* _Provided records_

◆ ◆ ◆ ◆ ◆ ◆ ◆

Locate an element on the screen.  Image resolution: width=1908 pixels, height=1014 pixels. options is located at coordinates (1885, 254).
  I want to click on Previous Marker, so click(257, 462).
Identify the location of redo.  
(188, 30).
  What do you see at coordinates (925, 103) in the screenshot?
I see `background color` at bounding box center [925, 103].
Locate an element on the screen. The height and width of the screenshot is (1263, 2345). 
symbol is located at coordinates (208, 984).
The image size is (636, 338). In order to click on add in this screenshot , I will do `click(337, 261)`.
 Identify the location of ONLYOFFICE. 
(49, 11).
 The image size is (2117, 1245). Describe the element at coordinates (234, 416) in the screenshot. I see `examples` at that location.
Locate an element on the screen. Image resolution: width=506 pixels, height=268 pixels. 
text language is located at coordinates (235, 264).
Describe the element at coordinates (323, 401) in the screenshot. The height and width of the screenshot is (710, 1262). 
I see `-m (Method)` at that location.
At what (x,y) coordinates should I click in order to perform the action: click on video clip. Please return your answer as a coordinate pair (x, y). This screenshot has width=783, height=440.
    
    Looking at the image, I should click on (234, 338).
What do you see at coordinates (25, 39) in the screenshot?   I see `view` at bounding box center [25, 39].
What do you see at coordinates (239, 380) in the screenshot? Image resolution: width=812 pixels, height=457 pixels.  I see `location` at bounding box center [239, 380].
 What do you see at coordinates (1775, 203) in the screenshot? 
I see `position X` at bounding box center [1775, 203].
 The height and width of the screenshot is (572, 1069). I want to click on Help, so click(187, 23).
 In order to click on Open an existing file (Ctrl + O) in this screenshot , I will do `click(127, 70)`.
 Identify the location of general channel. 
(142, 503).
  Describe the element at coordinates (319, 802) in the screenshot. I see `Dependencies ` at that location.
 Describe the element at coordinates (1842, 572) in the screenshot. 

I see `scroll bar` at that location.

◆ ◆ ◆ ◆ ◆ ◆ ◆

* _Objective_
Copy the entries above line for line, with no changes.

* _Solution to the exercise_
Locate an element on the screen.  Image resolution: width=1908 pixels, height=1014 pixels. options is located at coordinates (1885, 254).
  I want to click on Previous Marker, so click(257, 462).
Identify the location of redo.  
(188, 30).
  What do you see at coordinates (925, 103) in the screenshot?
I see `background color` at bounding box center [925, 103].
Locate an element on the screen. The height and width of the screenshot is (1263, 2345). 
symbol is located at coordinates (208, 984).
The image size is (636, 338). In order to click on add in this screenshot , I will do `click(337, 261)`.
 Identify the location of ONLYOFFICE. 
(49, 11).
 The image size is (2117, 1245). Describe the element at coordinates (234, 416) in the screenshot. I see `examples` at that location.
Locate an element on the screen. Image resolution: width=506 pixels, height=268 pixels. 
text language is located at coordinates (235, 264).
Describe the element at coordinates (323, 401) in the screenshot. The height and width of the screenshot is (710, 1262). 
I see `-m (Method)` at that location.
At what (x,y) coordinates should I click in order to perform the action: click on video clip. Please return your answer as a coordinate pair (x, y). This screenshot has width=783, height=440.
    
    Looking at the image, I should click on (234, 338).
What do you see at coordinates (25, 39) in the screenshot?   I see `view` at bounding box center [25, 39].
What do you see at coordinates (239, 380) in the screenshot? Image resolution: width=812 pixels, height=457 pixels.  I see `location` at bounding box center [239, 380].
 What do you see at coordinates (1775, 203) in the screenshot? 
I see `position X` at bounding box center [1775, 203].
 The height and width of the screenshot is (572, 1069). I want to click on Help, so click(187, 23).
 In order to click on Open an existing file (Ctrl + O) in this screenshot , I will do `click(127, 70)`.
 Identify the location of general channel. 
(142, 503).
  Describe the element at coordinates (319, 802) in the screenshot. I see `Dependencies ` at that location.
 Describe the element at coordinates (1842, 572) in the screenshot. 

I see `scroll bar` at that location.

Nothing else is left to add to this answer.